Code: AG2108 ECTS Credits: 7,5
Level: D (Advanced)
Grading: A, B, C, D, E, F, Fx
Compulsory for: SP (S4), TUPDM1
Period 2; Time: (Subject to change):
Lectures 12h; Seminars 12h; Excursion 8h
Course Responsible 2009/2010
Dr. Bosse Bergman, Architect and Urban Historian, firstname.lastname@example.org, tel. +46 8 790 9258 and Dr. Moa Tunström, Spatial Planner and Urban Theorist, email@example.com tel. +46 8 790 6000
The course is about the complex relationship between economy, society and city and about the transformation of cities now going on when the industrial society turns into a post-industrial and more globally dependant society.
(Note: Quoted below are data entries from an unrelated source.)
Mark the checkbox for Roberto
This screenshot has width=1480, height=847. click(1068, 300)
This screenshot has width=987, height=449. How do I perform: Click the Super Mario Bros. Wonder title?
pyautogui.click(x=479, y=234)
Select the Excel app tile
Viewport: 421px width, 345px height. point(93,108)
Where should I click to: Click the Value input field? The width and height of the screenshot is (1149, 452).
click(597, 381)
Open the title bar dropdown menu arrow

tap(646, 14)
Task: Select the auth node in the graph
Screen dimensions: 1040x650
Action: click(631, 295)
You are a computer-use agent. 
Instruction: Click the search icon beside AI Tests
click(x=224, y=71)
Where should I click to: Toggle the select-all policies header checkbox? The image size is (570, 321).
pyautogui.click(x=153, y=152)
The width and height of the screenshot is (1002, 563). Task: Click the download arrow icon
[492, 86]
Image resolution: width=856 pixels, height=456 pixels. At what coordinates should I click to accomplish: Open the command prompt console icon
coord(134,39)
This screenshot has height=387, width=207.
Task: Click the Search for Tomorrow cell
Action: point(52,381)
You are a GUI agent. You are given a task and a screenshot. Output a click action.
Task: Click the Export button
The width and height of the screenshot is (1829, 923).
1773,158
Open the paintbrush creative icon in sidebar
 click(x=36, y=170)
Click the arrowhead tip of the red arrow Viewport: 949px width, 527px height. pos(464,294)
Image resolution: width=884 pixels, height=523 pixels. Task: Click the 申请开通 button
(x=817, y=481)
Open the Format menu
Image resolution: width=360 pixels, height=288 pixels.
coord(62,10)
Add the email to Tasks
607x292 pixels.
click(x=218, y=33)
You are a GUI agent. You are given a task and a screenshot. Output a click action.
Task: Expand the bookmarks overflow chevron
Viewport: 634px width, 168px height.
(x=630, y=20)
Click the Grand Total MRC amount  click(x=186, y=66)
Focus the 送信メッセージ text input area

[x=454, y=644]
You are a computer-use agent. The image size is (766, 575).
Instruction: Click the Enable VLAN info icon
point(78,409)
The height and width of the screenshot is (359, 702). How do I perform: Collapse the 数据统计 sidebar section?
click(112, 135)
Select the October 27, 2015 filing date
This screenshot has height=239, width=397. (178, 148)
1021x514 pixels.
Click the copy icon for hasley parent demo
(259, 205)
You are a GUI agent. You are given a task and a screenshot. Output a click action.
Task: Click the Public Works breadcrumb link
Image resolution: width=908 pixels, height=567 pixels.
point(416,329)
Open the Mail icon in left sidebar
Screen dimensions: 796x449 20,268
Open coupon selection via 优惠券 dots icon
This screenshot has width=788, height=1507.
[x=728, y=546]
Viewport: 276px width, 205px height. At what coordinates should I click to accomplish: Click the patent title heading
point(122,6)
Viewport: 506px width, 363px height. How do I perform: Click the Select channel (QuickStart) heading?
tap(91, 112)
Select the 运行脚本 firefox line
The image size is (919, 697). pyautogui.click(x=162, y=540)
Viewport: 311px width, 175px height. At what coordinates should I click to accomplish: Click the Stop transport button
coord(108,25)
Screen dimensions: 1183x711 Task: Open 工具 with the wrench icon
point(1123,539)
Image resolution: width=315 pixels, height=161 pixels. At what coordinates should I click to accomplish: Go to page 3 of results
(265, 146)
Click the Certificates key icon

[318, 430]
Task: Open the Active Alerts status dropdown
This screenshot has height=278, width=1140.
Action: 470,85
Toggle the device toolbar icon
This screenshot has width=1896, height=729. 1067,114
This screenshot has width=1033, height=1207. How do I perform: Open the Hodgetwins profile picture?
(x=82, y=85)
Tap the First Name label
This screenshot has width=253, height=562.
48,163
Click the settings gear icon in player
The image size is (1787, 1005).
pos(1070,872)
The students following the course shall:
- Acquire a general understanding of the complex relationship between economic, social, political and cultural circumstances shaping planning and the city
- Acquire special knowledge about the town planning circumstances prevailing when the industrial city now turns into a post-industrial and globally dependant society, and about the competing ideas flourishing about the shape of the post-industrial city
- Be able to give well-founded arguments for his/her own ideas about rules for town planning today
Cultural traditions and economic and political forces shape cities, which in turn have social implications. Planning is embedded in this and could be looked upon as enabling what is needed for a smooth functioning of the system. Among the pioneers in planning for the industrial city were Ebenezer Howard, Patrick Geddes, le Corbusier, Frank Lloyd Wright and Lewis Mumford. These planners and the societies they were working in are to be understood in the course and used as a formative background for the whole modernist tradition in planning.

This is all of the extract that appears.